But you, whatever your political affiliation, should care. If you live in Tennessee, if you shop in Tennessee, if you go out to restaurants or stay in hotels in Tennessee, your tax dollars (and mine) are paying for two people to not do their jobs in umpteen different ways. (Not to mention the whole breaking the law thing.)
I know that several people have emailed Walker and Arnold on my behalf, not that it has done any good so far. But one kind soul wrote an email that made me cry, which Nieman Lab also quoted at the end of their story:
“Our politics need to be driven by a local dialogue, and that only occurs when we have local journalists that can make a living off of covering local issues,” the email stated. “That’s why the exclusion of Cari is so troubling to me.

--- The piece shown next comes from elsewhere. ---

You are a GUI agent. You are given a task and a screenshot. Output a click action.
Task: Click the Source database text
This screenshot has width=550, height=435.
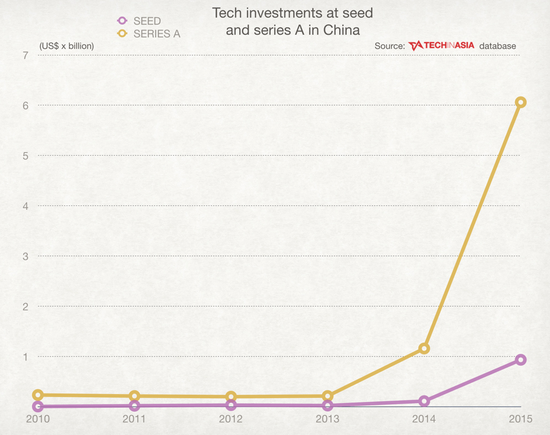[x=445, y=46]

In the face of the nationalization of politics and the slow death of local newspapers, the Governor’s office is going out of its way to exclude those trying to power a new business model.”
If any of you can actually get an answer as to why freelancers active in party politics and lobbyists for large corporations and a West Tennessee school superintendent and a handful of dead people and my two old email addresses that I can’t access deserve to get the governor’s media list but I don’t, please do let me know. I feel sure it’s what Reagan would want too.
And should you be so inclined to further parse the 46 pages of Bill and Maria Lee’s media list recipients, I have uploaded the unredacted pdf for your viewing pleasure.